It was life or death.
A single slip could lead to arrest, torture, execution. The wrong ration book. A hasty answer to a suspicious question. Trusting the wrong person.The men and women who served as agents of the World War 2 Special Operations Executive were courageous. But courage was not enough. They also needed to learn the caution and suspicion that might just keep them alive, undercover in enemy territory.
Guardians of Churchill's Secret Army tells the stories of the extraordinary men who taught them those skills and thought processes. Their job was to stand alongside trainee agents and teach them how to seem innocuous while preparing resistance, subversion and sabotage.
These men were junior in rank, but far from ordinary people. They were Australian, Anglo-French, Canadian, Scandinavian, East European and British. They had been schoolteachers, journalists, artists, ship brokers, racehorse trainers and international businessmen. Each spoke several languages. Many became agents themselves and displayed great bravery. All played a crucial role in the global effort to undermine the enemy.

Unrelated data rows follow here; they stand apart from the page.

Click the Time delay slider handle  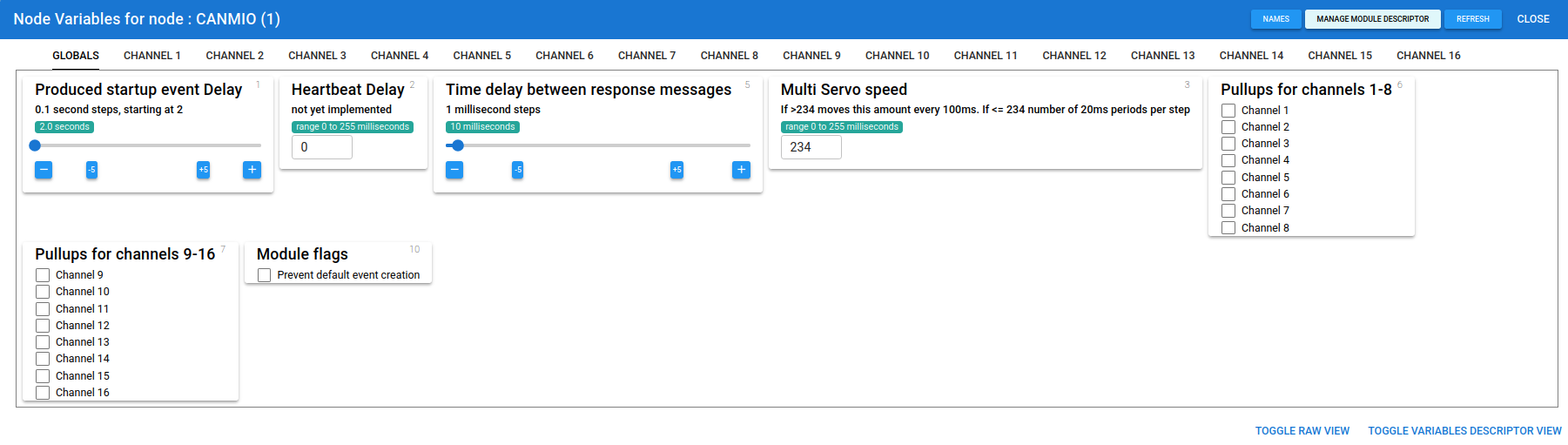tap(458, 145)
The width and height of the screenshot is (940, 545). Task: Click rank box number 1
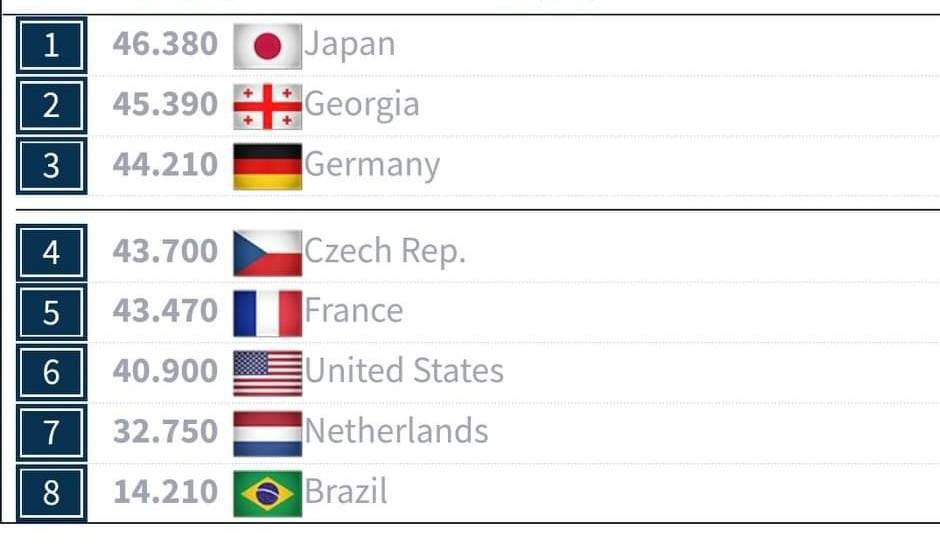click(x=52, y=46)
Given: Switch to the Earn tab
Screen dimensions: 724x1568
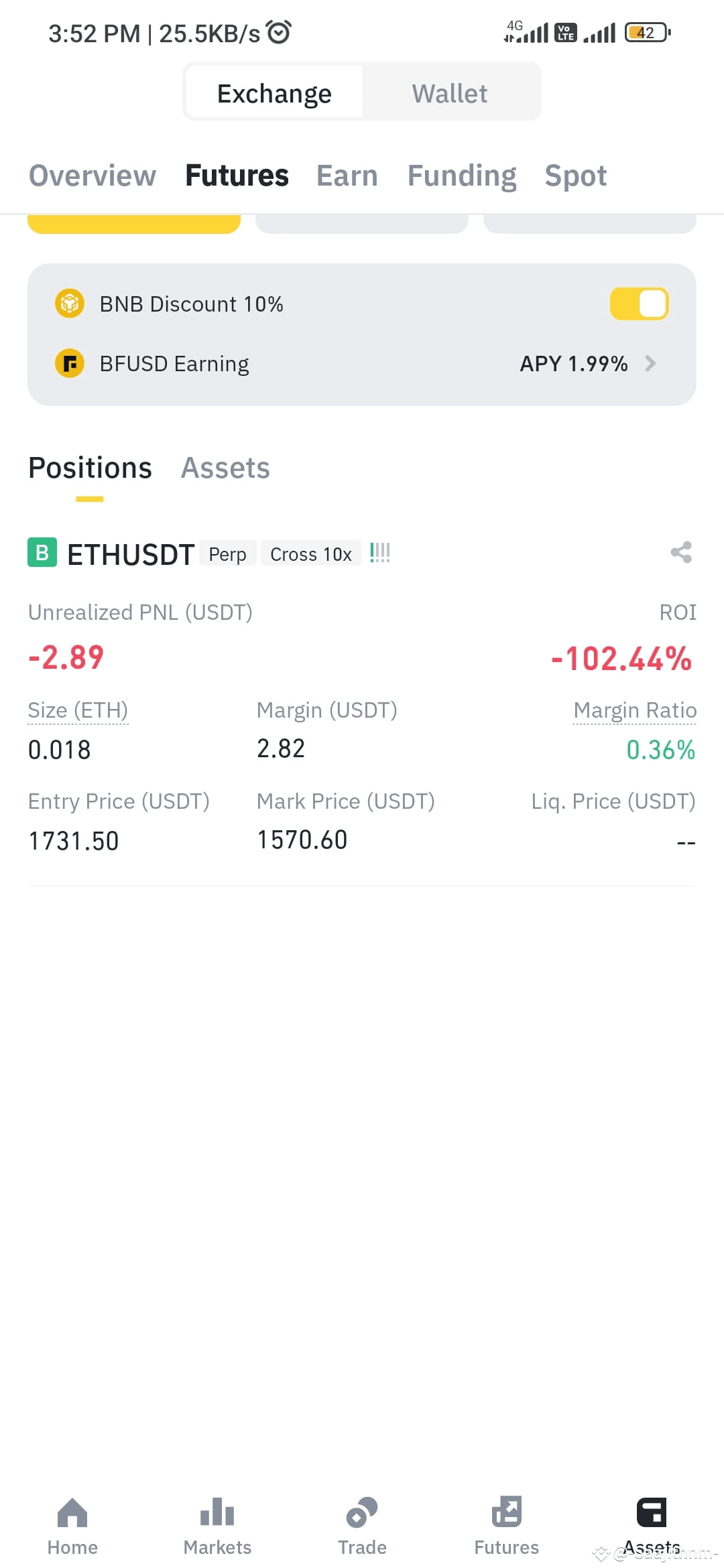Looking at the screenshot, I should pyautogui.click(x=347, y=176).
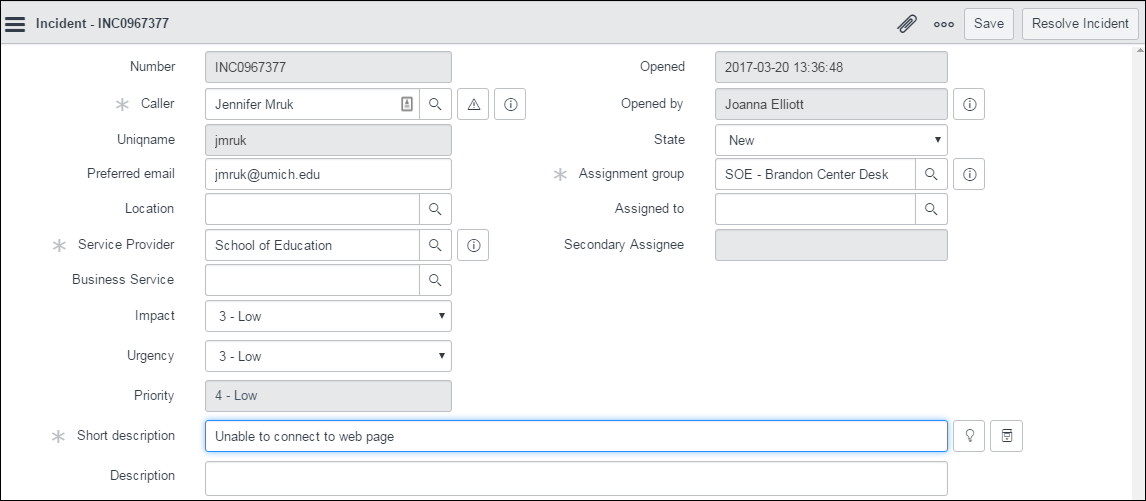Screen dimensions: 1146x501
Task: Expand the Urgency dropdown
Action: pos(328,356)
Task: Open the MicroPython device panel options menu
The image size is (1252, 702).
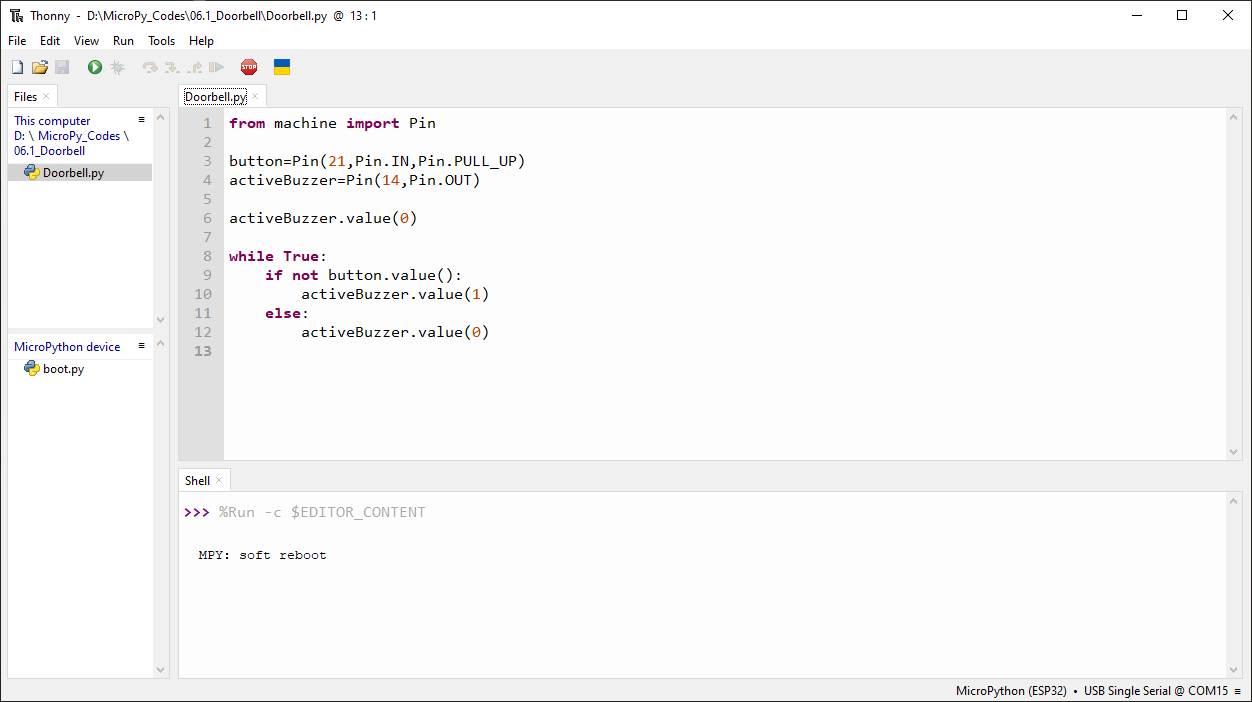Action: click(x=142, y=346)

We find them not only in the Baker Street Headquarters of SOE, but also in night parachute drops, in paramilitary training in the remotest depths of Scotland and in undercover agent training in isolated English country houses. We follow them to occupied France, to Malaya and Thailand under threat of Japanese invasion, to Italy and Germany as they play their part in the collapse of the Axis regimes. Their stories are inspiring.